Stated task »
Rewrite the records below with every "dropdown" swapped for "drop-down menu", keeping everything else unchanged.

Available records »
----------
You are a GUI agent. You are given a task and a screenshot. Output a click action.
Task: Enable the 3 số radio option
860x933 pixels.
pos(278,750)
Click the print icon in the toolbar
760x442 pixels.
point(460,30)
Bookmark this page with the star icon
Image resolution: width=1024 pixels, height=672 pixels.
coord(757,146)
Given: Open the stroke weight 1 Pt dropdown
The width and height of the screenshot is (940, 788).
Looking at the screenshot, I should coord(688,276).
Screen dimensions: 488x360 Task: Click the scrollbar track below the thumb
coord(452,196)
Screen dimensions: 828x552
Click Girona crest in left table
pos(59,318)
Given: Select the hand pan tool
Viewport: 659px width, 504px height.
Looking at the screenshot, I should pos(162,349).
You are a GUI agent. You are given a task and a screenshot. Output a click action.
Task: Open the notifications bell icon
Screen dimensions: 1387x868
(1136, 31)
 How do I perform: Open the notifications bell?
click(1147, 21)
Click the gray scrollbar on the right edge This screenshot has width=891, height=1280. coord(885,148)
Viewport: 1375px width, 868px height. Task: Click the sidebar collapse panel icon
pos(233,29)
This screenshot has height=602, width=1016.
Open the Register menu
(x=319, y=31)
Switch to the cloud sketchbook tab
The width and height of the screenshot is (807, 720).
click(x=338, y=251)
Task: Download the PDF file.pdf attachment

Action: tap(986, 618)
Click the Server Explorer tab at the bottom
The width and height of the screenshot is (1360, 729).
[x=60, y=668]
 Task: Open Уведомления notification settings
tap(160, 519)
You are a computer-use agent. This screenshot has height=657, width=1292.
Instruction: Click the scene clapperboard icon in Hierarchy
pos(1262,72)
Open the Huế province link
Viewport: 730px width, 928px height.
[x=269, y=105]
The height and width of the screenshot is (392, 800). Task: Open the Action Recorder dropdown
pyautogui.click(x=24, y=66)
----------
Answer to the problem »
You are a GUI agent. You are given a task and a screenshot. Output a click action.
Task: Enable the 3 số radio option
860x933 pixels.
pos(278,750)
Click the print icon in the toolbar
760x442 pixels.
point(460,30)
Bookmark this page with the star icon
Image resolution: width=1024 pixels, height=672 pixels.
coord(757,146)
Given: Open the stroke weight 1 Pt drop-down menu
The width and height of the screenshot is (940, 788).
Looking at the screenshot, I should coord(688,276).
Screen dimensions: 488x360 Task: Click the scrollbar track below the thumb
coord(452,196)
Screen dimensions: 828x552
Click Girona crest in left table
pos(59,318)
Given: Select the hand pan tool
Viewport: 659px width, 504px height.
Looking at the screenshot, I should pos(162,349).
You are a GUI agent. You are given a task and a screenshot. Output a click action.
Task: Open the notifications bell icon
Screen dimensions: 1387x868
(1136, 31)
 How do I perform: Open the notifications bell?
click(1147, 21)
Click the gray scrollbar on the right edge This screenshot has width=891, height=1280. coord(885,148)
Viewport: 1375px width, 868px height. Task: Click the sidebar collapse panel icon
pos(233,29)
This screenshot has height=602, width=1016.
Open the Register menu
(x=319, y=31)
Switch to the cloud sketchbook tab
The width and height of the screenshot is (807, 720).
click(x=338, y=251)
Task: Download the PDF file.pdf attachment

Action: tap(986, 618)
Click the Server Explorer tab at the bottom
The width and height of the screenshot is (1360, 729).
[x=60, y=668]
 Task: Open Уведомления notification settings
tap(160, 519)
You are a computer-use agent. This screenshot has height=657, width=1292.
Instruction: Click the scene clapperboard icon in Hierarchy
pos(1262,72)
Open the Huế province link
Viewport: 730px width, 928px height.
[x=269, y=105]
The height and width of the screenshot is (392, 800). Task: Open the Action Recorder drop-down menu
pyautogui.click(x=24, y=66)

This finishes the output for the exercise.